House Majority Leader Steny Hoyer, D-Md., said on the House floor following the vote he was hopeful a deal was possible, though there were “significant issues outstanding” as stimulus negotiations continued. He told lawmakers the earliest the House could vote on any stimulus legislation if a deal were to emerge would be 1:00 p.m. EST on Sunday.
– Jeanine Santucci
Fellow Republican Johnson blocks Hawley on $1,200 stimulus checks
Missouri Sen. Josh Hawley’s push to pass another round of stimulus checks with the same amount of money as last time hit a roadblock Friday with a fellow Republican, Sen. Ron Johnson, R-Wis., who said Hawley’s proposal was too expensive.
Johnson blocked Hawley’s motion to pass $1,200 checks by unanimous consent.

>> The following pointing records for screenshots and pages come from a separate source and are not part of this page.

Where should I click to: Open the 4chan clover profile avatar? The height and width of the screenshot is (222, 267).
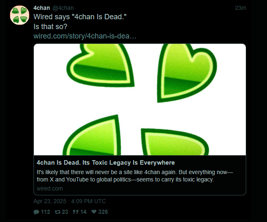tap(20, 15)
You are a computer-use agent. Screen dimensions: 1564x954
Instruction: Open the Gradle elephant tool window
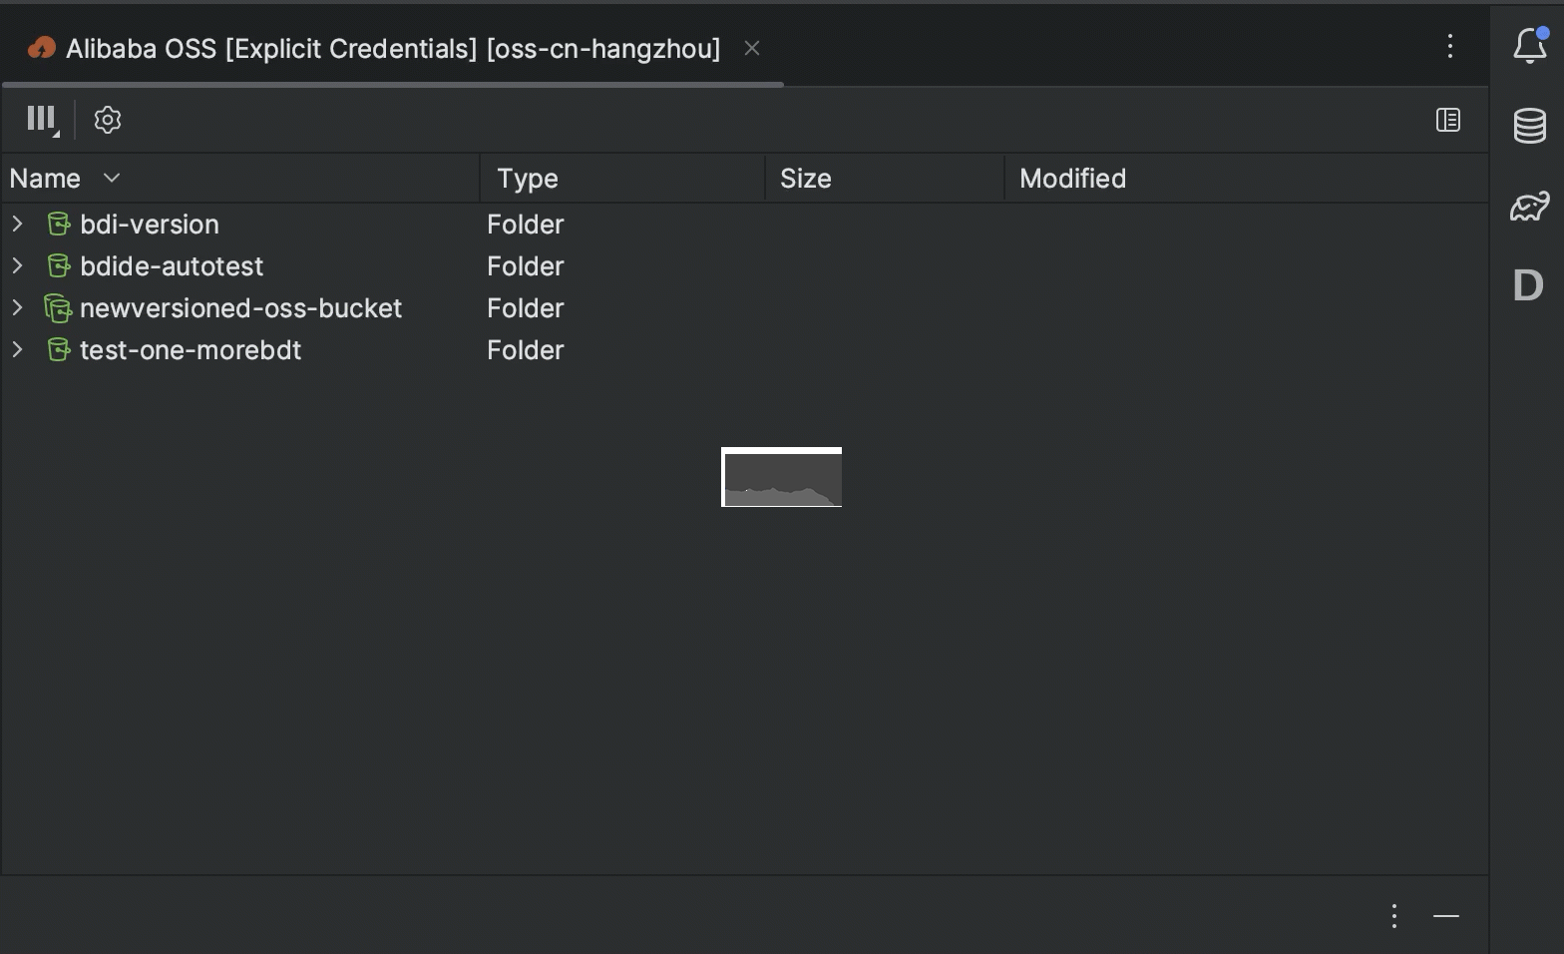point(1529,206)
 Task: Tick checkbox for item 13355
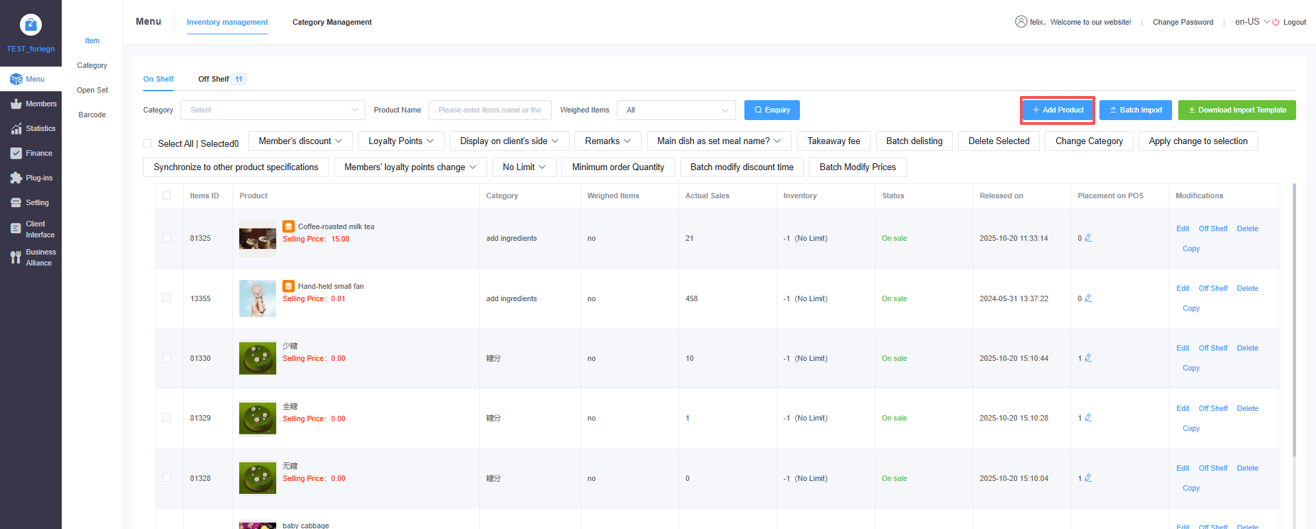(167, 298)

Congressional leaders are working on a separate plan to send checks of $600-700 per person as part of a larger stimulus package that will likely also include a new round of loans to businesses as well as extra money for people on unemployment.
Hawley did not object to that idea in a floor speech Friday, but he argued his standalone proposal to simply repeat the first round of checks passed in March would be the best approach for working families.
– Austin Huguelet, Springfield News-Leader
Lawmakers get first doses of COVID-19 vaccine
As states received their first rounds of doses of the COVID-19 vaccine this week, lawmakers were among the first to to receive their first of two shots, including Vice President Mike Pence, House Speaker Nancy Pelosi and Senate Majority Leader Mitch McConnell.
Pence, the head of the White House’s coronavirus task force, was vaccinated Friday morning at an on-camera event intended to build public confidence in the vaccine. He received the recently-approved vaccine developed by Pfizer that is being distributed throughout the country.
President-elect Joe Biden and his wife Jill Biden will get their first dose of the Pfizer vaccine Monday in Delaware, Jen Psaki said Friday. Meanwhile, Vice President-elect Kamala Harris will stagger getting her vaccination, to avoid getting it at the same time as Biden, by receiving hers the week after Christmas.
Pelosi, 80, received her first dose of the COVID-19 vaccine Friday in the office of the Attending Physician in the Capitol, her office said. McConnell, 86, received the COVID-19 vaccine later Friday.